The basic algorithm is as follows :

  • repeat I iterations
  • foreach iteration do
    • 10% of the dataset is kept apart as a testing set
    • build two forests using the training set, one with m=int(log2(M)+1) (called Random-Input) and one with m=1 (called Single-Input)
    • choose the forest that gave the lowest oob error estimation to compute the test set error
    • compute the test set error using the Single Input Forest (test error), this demonstrates that even with m=1, Decision Forests give comparable results to greater values of m
    • compute the mean test set error using every tree of the chosen forest (tree error).

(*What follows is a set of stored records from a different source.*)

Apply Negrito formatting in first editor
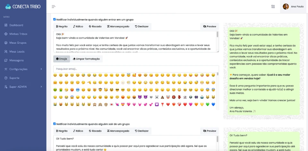This screenshot has height=151, width=308. pyautogui.click(x=62, y=26)
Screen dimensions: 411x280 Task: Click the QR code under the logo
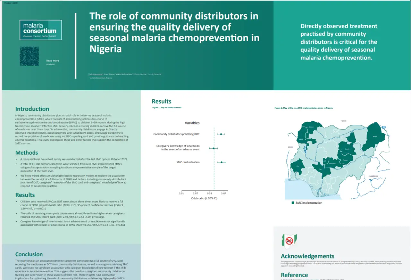tap(29, 57)
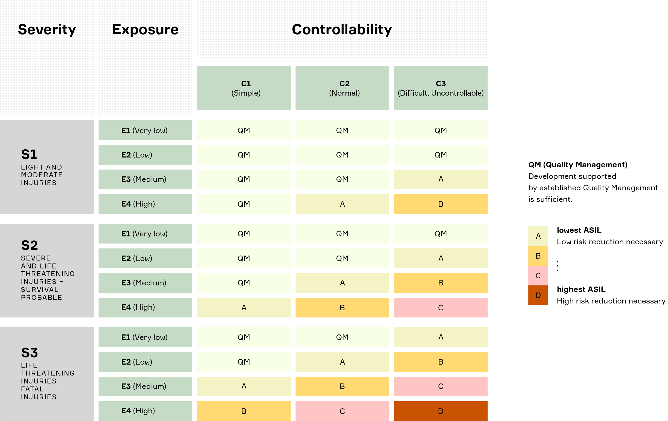
Task: Click the Exposure heading
Action: tap(145, 29)
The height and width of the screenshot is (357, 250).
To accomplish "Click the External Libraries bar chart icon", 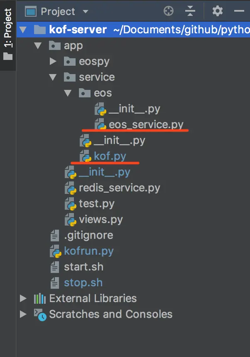I will [40, 298].
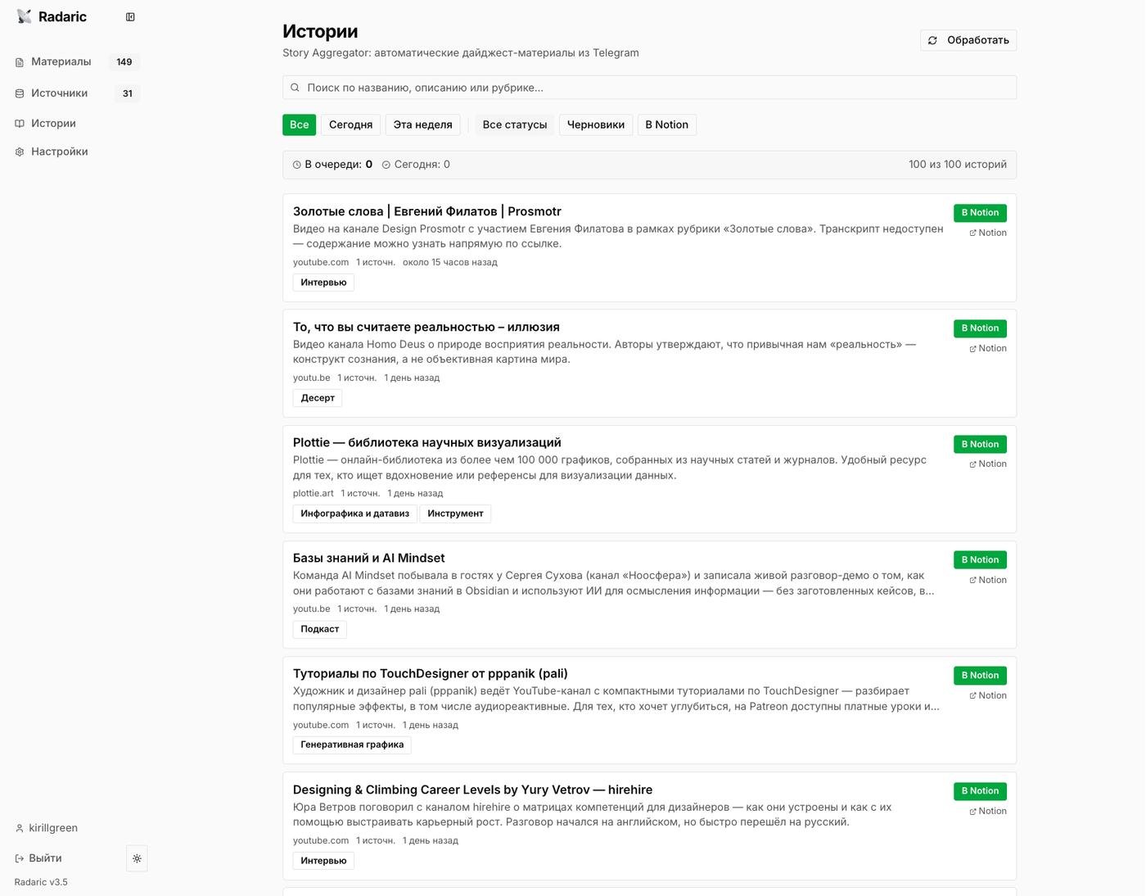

This should indicate how well a single Decision Tree performs
  • compute the mean test error for all iterations
  • compute the mean tree error for all iterations

Steps

Download the data

Build the Job files

  • In $MAHOUT_HOME/ run:
    mvn install -DskipTests

Generate a file descriptor for the dataset:

for the glass dataset (glass.data), run :

$HADOOP_HOME/bin/hadoop jar $MAHOUT_HOME/core/target/mahout-core-<VERSION>.job org.apache.mahout.df.tools.Describe -p testdata/glass.data -f testdata/glass.info -d I 9 N L

The "I 9 N L" string indicates the nature of the variables. which means 1 ignored(I) attribute, followed by 9 numerical(N) attributes, followed by the label(L)

  • you can also use C for categorical (nominal) attributes

Run the example

$HADOOP_HOME/hadoop jar $MAHOUT_HOME/examples/target/mahout-examples-<VERSION>.job org.apache.mahout.df.BreimanExample -d testdata/glass.data -ds testdata/glass.info -i 10 -t 100

which builds 100 trees (-t argument) and repeats the test 10 iterations (-i argument)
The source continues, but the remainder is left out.